At the end of the day, to become a valuable member of any team, you need to learn how to put the puck in the net. While it’s true that banging in the crease, sick dangles, or a beautiful tip will all get the job done, first you need to know how to shoot. There are hundreds of different shooting drills to help you take your shot to the next level, but as Tim Turk explains in this article, you can warm up for any shooting practice with these different preparations.

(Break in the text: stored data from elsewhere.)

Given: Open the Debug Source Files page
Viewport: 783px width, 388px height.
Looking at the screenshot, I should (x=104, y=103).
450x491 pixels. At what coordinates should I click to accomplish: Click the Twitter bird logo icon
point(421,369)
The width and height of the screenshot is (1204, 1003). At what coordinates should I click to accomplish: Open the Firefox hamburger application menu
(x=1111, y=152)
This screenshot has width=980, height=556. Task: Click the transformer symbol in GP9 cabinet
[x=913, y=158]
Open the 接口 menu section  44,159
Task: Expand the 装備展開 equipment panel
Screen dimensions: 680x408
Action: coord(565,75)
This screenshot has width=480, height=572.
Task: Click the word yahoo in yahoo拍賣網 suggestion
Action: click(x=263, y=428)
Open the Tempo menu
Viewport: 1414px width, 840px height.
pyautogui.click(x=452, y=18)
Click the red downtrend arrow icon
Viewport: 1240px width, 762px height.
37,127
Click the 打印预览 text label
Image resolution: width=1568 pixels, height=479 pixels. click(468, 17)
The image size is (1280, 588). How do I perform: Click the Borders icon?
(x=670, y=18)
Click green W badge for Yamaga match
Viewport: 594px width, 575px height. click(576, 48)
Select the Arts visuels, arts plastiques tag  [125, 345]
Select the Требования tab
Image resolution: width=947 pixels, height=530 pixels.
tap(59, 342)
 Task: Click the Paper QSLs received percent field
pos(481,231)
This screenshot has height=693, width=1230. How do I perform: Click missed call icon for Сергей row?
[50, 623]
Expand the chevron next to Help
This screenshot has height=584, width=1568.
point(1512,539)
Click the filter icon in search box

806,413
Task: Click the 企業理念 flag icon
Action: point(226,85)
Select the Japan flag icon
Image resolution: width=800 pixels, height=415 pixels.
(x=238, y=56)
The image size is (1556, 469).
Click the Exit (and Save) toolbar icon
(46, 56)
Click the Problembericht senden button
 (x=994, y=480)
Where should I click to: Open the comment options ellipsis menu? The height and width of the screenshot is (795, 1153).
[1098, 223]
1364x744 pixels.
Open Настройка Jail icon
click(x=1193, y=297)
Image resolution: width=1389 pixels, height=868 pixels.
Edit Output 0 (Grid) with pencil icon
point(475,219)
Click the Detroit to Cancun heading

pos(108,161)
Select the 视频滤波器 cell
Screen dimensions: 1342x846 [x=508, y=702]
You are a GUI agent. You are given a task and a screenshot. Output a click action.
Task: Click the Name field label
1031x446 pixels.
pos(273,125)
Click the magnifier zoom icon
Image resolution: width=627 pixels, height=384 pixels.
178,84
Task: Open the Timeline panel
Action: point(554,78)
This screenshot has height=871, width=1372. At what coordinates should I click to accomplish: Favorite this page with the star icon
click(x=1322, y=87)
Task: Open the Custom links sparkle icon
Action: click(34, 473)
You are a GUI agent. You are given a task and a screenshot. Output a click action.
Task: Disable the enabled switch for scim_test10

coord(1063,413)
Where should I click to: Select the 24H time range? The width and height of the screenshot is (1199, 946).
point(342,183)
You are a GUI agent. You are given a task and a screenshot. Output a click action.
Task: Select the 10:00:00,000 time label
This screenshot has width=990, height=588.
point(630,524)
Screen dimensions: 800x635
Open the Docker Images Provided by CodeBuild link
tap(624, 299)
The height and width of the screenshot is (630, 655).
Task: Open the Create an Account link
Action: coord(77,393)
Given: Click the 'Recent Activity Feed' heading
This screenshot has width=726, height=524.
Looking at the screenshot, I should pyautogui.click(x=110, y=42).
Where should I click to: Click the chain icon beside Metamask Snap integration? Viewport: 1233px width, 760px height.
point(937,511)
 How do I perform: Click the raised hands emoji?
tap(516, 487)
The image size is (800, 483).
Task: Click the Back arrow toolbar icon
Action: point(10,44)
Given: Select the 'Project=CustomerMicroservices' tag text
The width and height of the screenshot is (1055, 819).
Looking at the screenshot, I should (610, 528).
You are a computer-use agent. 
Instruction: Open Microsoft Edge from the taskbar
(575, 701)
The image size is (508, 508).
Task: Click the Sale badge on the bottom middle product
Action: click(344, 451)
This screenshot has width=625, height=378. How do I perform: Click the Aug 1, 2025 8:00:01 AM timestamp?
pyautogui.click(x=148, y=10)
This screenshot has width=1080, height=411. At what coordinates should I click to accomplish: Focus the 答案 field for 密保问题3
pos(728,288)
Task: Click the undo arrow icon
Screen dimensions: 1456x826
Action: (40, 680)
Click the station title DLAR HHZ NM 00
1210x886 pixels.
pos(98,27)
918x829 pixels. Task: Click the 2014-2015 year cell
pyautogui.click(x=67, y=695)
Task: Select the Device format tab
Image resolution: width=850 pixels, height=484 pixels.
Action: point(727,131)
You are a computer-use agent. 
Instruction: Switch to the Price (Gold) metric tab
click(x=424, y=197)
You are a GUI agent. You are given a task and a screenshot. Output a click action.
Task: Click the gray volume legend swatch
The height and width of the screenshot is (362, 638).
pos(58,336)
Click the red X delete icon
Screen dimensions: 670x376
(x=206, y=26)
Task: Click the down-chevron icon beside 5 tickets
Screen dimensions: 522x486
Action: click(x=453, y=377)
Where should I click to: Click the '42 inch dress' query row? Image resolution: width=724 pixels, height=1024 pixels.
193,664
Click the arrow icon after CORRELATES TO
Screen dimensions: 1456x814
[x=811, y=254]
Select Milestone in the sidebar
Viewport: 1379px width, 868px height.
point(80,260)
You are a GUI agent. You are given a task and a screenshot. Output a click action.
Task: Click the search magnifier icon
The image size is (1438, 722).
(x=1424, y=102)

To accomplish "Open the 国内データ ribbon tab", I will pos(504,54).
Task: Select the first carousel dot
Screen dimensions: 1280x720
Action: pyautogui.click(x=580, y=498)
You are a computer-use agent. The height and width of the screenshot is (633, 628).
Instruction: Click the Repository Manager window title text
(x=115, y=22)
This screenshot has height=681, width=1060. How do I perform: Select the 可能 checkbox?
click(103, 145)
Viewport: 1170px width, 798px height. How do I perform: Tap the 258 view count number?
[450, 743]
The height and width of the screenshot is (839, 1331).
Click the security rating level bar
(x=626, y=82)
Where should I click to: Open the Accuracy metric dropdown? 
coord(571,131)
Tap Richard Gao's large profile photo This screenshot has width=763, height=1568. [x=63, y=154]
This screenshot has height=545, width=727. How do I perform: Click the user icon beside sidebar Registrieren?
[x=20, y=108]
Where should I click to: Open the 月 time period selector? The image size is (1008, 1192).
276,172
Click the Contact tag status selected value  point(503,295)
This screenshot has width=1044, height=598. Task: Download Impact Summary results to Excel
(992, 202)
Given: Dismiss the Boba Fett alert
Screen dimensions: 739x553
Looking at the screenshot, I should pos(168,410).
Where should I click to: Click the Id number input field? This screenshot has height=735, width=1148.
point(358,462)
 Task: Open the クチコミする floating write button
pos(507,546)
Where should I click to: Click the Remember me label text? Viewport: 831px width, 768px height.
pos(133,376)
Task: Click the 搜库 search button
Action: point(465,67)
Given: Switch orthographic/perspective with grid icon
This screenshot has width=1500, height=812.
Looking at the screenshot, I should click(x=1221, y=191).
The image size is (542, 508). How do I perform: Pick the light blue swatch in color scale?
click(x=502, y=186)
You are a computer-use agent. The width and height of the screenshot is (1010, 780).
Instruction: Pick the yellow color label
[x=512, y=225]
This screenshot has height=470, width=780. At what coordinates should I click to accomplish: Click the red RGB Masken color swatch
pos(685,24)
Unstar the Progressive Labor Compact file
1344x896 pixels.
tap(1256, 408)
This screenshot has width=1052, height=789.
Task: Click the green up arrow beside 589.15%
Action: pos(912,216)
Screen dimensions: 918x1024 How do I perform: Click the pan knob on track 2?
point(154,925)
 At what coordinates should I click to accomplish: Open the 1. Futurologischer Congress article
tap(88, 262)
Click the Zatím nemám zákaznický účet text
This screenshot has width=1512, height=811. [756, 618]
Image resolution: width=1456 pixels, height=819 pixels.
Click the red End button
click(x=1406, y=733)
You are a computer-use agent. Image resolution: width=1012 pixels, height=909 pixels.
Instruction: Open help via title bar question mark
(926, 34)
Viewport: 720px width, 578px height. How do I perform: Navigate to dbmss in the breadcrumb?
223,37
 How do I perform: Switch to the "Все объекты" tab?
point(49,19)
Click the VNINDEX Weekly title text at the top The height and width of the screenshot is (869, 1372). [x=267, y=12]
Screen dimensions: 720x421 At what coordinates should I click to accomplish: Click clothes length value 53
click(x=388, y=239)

Warming up before practice is vital to improve your range of motion, repetition, and ultimately your shot. First, you need to take care of your wrists. So much power and energy comes from a simple snap of the wrists that it’s crucial to warm them up before shooting. Simply rolling your wrists as far as you can without being uncomfortable in both directions is a simple yet highly efficient way to stay loose. Rotate both wrists as far as they can go at least ten times, making sure to rotate as far as you can with each spin.
Full body warm-up
We know how important your wrists and hands are to shoot, but to get the most power out of your shot you need to use your whole body. This is where your shoulders and back come in. Stretching out the dominant parts of your upper back and shoulders allows you to stay fluid throughout the entirety of the shot. Simply lift your stick behind your back to a comfortable distance, and rotate in a figure-8 type formation. Doing this exercise backwards will help even further. Make sure to watch the video so you know exactly what the rotation looks like.
Hockey pre-game warm up
Important to keep in mind when working on your warm-ups is to pay attention to speed. We always want our shot to be as quick as possible, both through the air and in the release. To get your body used to quick motions, rapidly move your forearms back and forth starting at the wrists. Let your arms hang down just by your sides and repeat the motion over and over. Try going for at least 15 seconds on each arm to get your circulation going and improve the muscle memory in your arm.
Lower risk of injuries
Not only do these warm-ups help you throughout your practice and the game, they help to ward off potential injury risks. Far too often (especially young) athletes jump into a strenuous practice or game without doing the proper preparation. Videos like Tim allows you to learn the simple steps to help you take care of your body before any activity. These easy-to-follow exercises take no time at all, but will save you plenty of time down the road.